Follow-up Questions:

With high-flow oxygen and BVM ventilation, her HR increases to 120/min and SpO₂ rises to 98%. She begins to rouse. What now?

Model answer: This confirms hypoxic bradycardia with resolution following oxygenation. I would: continue supplemental oxygen, maintain continuous monitoring, keep resuscitation team ready, perform full examination for any injuries, CXR to exclude aspiration or foreign body, observe for at least 4-6 hours, consider admission for observation, provide choking prevention education to parents.
Despite BVM ventilation, her HR remains 40/min and she deteriorates to cardiac arrest. What has changed?

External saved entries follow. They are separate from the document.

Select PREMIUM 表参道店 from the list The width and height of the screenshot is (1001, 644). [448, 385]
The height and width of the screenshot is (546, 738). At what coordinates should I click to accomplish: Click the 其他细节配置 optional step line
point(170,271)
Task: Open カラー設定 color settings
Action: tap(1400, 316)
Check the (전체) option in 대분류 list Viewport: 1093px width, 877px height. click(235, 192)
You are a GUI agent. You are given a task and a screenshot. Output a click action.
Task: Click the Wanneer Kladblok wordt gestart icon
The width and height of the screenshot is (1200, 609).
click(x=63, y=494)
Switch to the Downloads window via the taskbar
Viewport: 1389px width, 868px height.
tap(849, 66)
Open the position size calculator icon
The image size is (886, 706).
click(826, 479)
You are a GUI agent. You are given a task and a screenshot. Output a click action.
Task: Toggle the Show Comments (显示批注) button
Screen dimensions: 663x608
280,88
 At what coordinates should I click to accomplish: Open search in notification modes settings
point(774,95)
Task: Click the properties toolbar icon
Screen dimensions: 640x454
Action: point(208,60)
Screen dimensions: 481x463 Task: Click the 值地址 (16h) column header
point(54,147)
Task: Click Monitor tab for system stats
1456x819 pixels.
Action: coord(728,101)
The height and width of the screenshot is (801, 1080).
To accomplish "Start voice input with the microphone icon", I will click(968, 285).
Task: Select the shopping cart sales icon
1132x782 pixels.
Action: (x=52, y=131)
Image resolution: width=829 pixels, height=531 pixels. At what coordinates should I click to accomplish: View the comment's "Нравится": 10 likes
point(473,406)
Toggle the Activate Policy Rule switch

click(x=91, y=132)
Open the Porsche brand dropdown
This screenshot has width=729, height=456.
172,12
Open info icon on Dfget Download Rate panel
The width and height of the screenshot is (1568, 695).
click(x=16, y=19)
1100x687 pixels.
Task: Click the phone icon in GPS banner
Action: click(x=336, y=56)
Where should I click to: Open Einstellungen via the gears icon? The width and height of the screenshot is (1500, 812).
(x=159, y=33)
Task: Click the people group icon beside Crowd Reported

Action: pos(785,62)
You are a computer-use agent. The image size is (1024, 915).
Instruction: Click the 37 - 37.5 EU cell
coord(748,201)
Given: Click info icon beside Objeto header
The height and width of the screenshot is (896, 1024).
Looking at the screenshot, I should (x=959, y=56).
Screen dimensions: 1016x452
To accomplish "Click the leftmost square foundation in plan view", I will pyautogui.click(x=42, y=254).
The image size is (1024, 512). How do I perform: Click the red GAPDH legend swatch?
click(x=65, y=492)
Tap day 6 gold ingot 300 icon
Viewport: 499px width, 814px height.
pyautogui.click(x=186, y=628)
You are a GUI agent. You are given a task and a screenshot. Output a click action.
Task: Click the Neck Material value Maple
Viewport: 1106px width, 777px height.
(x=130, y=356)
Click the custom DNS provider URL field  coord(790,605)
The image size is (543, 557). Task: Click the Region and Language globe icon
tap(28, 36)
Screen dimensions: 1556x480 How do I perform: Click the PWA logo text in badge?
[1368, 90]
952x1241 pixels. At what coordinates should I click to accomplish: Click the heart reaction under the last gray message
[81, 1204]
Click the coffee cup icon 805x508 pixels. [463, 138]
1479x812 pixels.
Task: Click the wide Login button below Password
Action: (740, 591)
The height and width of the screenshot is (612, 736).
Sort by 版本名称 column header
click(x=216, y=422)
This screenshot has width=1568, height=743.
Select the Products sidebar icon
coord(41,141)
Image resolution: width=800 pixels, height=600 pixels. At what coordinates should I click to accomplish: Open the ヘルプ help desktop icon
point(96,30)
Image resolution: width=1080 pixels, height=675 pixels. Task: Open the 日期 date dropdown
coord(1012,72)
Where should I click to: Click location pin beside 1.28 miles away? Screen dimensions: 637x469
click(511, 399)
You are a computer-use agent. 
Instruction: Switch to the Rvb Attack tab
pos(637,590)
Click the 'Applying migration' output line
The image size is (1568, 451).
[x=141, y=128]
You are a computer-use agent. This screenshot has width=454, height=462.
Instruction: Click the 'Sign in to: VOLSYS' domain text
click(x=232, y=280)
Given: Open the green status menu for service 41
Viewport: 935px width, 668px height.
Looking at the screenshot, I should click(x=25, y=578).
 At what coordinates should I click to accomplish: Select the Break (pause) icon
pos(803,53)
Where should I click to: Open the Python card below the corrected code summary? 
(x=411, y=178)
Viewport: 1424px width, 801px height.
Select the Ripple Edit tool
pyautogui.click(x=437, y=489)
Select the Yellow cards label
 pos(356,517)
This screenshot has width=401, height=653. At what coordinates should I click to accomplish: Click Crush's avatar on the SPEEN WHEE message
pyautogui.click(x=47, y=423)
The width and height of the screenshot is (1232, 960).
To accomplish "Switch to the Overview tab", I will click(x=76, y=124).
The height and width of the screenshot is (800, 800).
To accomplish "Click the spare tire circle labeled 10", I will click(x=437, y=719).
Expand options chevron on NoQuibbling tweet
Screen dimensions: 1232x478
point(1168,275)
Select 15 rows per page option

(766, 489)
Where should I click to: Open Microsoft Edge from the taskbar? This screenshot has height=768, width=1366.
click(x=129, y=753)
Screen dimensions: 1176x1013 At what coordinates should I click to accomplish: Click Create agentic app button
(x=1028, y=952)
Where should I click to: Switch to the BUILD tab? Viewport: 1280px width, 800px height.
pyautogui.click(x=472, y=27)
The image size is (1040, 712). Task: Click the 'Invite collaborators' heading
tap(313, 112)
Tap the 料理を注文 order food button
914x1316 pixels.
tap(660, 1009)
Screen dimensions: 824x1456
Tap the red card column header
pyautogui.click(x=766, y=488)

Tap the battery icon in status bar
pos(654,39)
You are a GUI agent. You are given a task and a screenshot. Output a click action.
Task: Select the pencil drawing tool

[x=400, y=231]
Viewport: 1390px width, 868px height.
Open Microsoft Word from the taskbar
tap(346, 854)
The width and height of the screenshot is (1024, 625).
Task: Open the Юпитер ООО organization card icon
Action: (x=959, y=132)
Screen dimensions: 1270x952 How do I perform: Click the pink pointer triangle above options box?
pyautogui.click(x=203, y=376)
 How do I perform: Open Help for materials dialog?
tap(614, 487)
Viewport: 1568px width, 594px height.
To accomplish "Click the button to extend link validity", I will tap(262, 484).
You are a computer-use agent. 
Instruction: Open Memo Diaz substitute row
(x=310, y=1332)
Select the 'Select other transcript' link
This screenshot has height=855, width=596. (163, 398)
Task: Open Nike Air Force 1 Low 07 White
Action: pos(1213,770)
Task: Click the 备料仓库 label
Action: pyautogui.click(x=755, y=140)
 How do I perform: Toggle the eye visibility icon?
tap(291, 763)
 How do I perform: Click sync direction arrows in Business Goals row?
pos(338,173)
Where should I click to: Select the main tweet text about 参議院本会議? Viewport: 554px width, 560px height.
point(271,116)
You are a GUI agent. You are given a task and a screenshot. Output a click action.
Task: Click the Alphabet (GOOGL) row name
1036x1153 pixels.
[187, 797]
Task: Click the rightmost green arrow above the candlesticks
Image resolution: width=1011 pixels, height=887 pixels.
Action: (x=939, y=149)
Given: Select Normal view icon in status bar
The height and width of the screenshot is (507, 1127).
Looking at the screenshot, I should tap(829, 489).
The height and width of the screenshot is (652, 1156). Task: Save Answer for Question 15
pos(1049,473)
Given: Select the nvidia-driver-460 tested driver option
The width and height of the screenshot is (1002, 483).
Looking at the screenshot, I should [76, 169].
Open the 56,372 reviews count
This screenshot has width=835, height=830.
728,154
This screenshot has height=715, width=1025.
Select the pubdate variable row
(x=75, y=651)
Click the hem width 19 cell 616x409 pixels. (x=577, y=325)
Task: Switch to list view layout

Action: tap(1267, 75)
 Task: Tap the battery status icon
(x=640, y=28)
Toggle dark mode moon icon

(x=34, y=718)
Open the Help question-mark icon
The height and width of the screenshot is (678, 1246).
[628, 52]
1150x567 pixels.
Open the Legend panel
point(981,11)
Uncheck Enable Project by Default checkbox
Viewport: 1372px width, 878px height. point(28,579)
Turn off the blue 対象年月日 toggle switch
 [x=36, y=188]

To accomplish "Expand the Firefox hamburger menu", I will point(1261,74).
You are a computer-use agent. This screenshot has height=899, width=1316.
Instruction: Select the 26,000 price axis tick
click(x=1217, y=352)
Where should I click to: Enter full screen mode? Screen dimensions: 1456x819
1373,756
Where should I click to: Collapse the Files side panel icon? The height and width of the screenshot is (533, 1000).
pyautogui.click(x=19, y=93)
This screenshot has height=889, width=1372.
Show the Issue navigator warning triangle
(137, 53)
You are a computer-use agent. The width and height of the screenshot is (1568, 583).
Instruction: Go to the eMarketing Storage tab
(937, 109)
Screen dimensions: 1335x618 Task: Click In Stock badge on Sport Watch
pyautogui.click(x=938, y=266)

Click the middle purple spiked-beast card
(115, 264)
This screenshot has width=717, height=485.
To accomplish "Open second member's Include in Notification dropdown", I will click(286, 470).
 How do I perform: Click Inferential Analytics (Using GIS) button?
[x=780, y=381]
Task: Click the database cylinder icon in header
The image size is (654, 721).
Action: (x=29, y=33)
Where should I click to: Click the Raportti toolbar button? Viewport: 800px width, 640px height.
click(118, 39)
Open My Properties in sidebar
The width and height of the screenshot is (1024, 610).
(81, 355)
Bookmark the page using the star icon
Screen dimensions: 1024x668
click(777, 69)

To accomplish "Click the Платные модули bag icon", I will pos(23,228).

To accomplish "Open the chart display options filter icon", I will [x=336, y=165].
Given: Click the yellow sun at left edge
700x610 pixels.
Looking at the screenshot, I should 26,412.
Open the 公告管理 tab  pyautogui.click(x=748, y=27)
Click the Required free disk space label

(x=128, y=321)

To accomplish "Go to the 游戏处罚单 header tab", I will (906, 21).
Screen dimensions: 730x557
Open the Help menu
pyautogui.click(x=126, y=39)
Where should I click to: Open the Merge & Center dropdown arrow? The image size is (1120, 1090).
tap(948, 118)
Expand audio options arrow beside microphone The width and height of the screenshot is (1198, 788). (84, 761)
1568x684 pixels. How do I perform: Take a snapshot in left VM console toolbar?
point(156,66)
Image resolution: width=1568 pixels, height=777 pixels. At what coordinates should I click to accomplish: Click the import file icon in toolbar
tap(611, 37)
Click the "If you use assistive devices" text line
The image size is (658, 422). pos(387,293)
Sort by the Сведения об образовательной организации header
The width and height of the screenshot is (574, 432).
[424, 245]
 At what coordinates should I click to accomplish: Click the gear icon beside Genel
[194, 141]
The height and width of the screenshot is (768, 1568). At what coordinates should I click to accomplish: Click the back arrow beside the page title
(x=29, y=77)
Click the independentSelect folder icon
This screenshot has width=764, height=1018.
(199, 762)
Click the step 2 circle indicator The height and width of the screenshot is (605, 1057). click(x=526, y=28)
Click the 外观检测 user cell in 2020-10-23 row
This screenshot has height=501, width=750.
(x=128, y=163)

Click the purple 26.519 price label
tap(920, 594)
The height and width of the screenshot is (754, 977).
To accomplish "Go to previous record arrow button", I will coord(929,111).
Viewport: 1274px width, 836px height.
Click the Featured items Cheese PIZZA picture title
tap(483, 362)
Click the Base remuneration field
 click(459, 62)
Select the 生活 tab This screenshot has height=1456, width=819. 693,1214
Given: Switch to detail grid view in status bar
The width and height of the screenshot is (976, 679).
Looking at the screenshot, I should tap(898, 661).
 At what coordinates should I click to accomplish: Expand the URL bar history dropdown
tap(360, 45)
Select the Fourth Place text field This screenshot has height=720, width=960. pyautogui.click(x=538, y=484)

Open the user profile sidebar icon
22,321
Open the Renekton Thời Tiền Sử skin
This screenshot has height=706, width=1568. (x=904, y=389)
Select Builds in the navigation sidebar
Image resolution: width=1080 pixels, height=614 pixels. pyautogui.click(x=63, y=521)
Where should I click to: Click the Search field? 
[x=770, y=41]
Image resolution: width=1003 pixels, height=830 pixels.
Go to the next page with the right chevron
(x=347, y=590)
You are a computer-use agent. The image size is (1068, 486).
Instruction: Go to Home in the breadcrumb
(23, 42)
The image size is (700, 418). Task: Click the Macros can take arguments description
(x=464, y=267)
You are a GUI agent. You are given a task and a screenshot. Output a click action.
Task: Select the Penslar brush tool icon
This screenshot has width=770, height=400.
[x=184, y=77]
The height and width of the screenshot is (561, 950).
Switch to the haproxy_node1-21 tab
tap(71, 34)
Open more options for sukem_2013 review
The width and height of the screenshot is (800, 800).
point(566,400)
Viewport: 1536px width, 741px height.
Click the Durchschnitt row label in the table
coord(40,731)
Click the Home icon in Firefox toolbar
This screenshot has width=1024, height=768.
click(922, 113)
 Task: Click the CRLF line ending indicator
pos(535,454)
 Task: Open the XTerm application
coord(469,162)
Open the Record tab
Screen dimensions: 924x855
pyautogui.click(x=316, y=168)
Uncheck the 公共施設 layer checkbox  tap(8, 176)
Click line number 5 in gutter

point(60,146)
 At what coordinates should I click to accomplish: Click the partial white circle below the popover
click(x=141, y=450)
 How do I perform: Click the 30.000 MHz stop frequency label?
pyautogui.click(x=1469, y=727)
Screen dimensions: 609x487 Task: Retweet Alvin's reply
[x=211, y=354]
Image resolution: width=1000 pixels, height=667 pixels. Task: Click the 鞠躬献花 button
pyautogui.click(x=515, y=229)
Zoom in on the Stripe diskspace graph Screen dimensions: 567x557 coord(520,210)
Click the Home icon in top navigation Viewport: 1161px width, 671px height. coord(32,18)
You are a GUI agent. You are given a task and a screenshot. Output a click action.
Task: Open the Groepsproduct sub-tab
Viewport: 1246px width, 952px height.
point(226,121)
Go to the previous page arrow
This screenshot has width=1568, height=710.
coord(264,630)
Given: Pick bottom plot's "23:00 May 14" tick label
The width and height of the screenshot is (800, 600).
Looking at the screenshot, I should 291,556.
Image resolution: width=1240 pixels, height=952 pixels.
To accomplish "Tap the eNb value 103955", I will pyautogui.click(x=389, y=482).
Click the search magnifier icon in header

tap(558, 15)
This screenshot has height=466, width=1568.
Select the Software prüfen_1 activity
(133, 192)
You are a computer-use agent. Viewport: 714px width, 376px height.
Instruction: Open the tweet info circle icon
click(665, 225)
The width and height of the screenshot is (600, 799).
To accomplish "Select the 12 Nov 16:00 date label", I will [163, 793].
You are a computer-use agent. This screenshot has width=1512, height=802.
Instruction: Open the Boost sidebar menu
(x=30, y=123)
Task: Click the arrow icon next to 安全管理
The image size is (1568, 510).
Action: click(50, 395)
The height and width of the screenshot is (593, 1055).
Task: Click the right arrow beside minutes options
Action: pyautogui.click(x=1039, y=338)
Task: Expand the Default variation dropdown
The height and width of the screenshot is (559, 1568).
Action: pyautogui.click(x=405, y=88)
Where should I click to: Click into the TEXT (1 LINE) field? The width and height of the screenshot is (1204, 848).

Model answer: This is now a pulseless cardiac arrest. The aetiology is likely hypoxic arrest secondary to the choking episode - there may be residual airway obstruction, aspiration, or neurological injury from prolonged hypoxia. I would: confirm pulseless, start full PALS algorithm with 5 rescue breaths then CPR, give adrenaline 120 mcg immediately (non-shockable rhythm expected), perform laryngoscopy to visualise and clear any residual foreign body, continue aggressive airway management.
What is the most likely cause of the bradycardia in this case?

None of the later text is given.